- _TASK BRIEF_: Quote exactly, and only, the lines from the one containing "The width and" through the end of the material below. Skip pictures.
■ ■ ■ ■ ■ ■ ■
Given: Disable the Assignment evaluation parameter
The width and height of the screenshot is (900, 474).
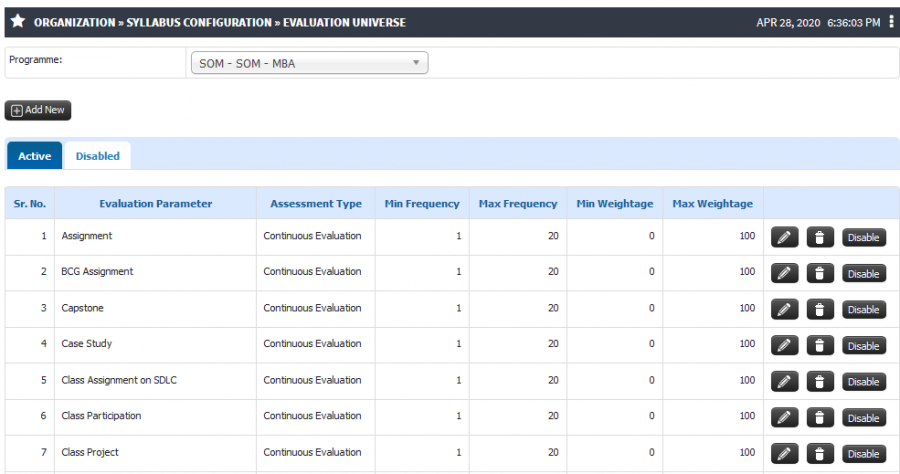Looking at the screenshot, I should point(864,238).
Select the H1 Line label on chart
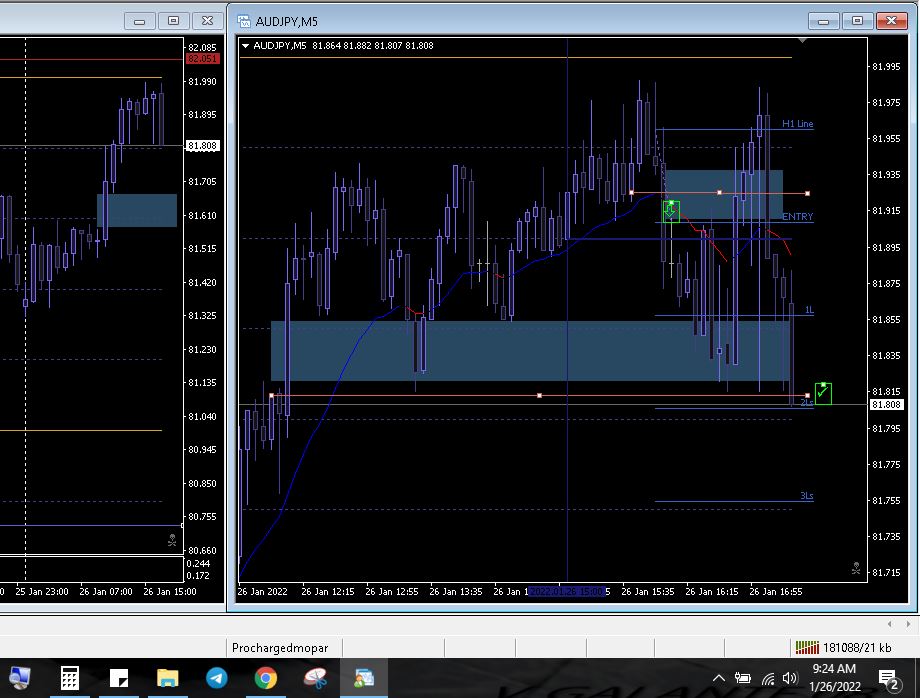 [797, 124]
■ ■ ■ ■ ■ ■ ■
- _RESULT OF THE EXERCISE_:
The width and height of the screenshot is (900, 474).
Looking at the screenshot, I should point(864,238).
Select the H1 Line label on chart
 [797, 124]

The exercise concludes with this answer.